Top 11 Damon Snarks from The Vampire Diaries Season 3, Episode 18, “The Murder of One”
Damon Salvatore is the snark king of Mystic Falls. Sure, he mumbles and has a tendency to smirk. But oh — the things that come out of his mouth. So what witticisms did prime time’s finest bloodsucker drop this week? Here are Damon’s best zingers from “The Murder of One.”
11. Some questions should never be asked Elena: Why do I feel like you’re hiding something from me? Damon: Maybe because you’re being all paranoid and control-freaky.
10. They’ve never said that to us Damon: Oooh, muffins. You know what they say: The way to a psycho killer’s heart is through his stomach.
9. We’re just agreeing Alaric: I have a homicidal alter ego. Unlike some people in this room I would like to take responsibility for the people I killed. Damon: If you wanted to turn yourself in you wouldn’t say it out loud. I’m just saying.
8. More monikers from the nickname king Damon: Beefcake holds Bombshell.
7. We beg to differ Damon:Bekah’s interested. She’s lonely. Desperate. Caroline: Clearly. She slept with you.
6. Good question Caroline: Why do I always have to be Klaus bait?
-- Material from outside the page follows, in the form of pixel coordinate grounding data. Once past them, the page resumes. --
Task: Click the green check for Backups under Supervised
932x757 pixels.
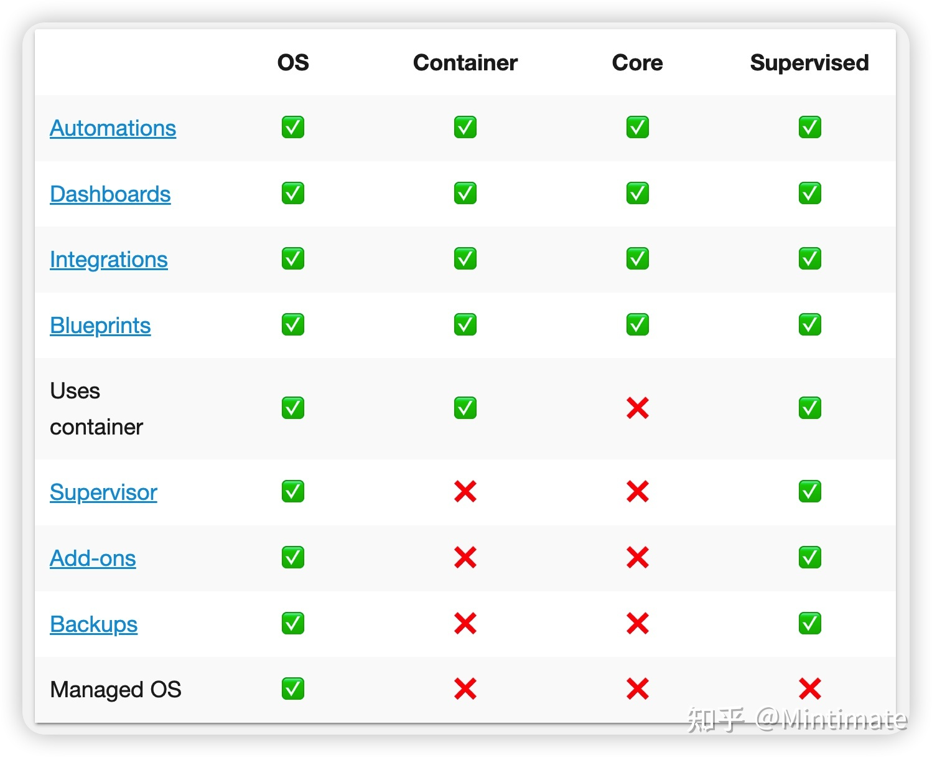Action: (810, 623)
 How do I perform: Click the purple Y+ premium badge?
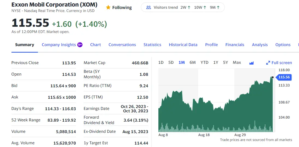(x=80, y=45)
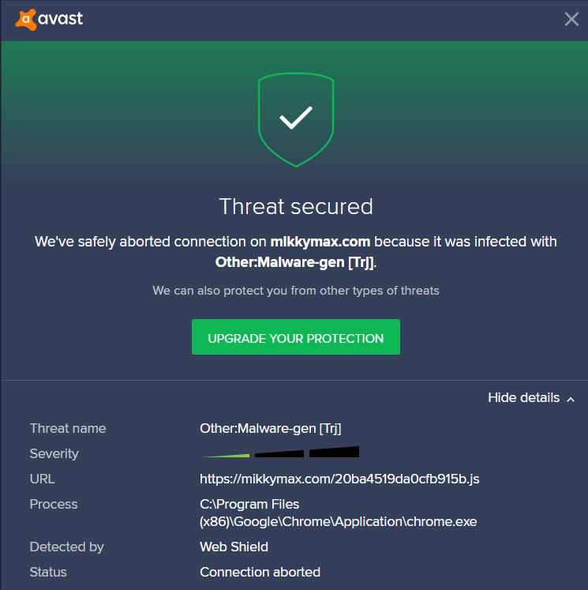Viewport: 588px width, 590px height.
Task: Click the Upgrade Your Protection button
Action: coord(296,338)
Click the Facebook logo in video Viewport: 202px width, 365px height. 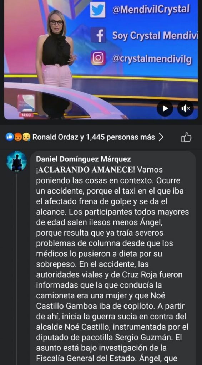pyautogui.click(x=98, y=35)
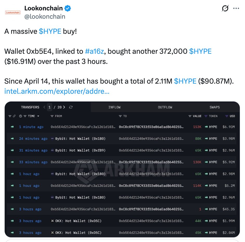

Damon: Because he’s obsessed with you.
5. You know you’ve gone too far when Damon says... Damon: Gotta admit. Even for me it’s a little kinky.
4. Dude, you cut to the bone! Damon (to Rebekah): Oh come on. I couldn’t have hurt you that bad. You didn’t think I really had a thing for you did you?
3. Damon hurts Beks a little more Damon (to Rebekah): If Klaus bossed me around for a thousand years, I’d be a little desperate for attention too.
2. Say it isn’t so Damon: Are you telling me that your vampire-hating alter ego has a stake that can kill an entire line of vampires. Possibly mine? Alaric: That’s exactly what I’m telling you.
1. No time to recap Damon: I found some more white oak. Long story. Wait for the movie.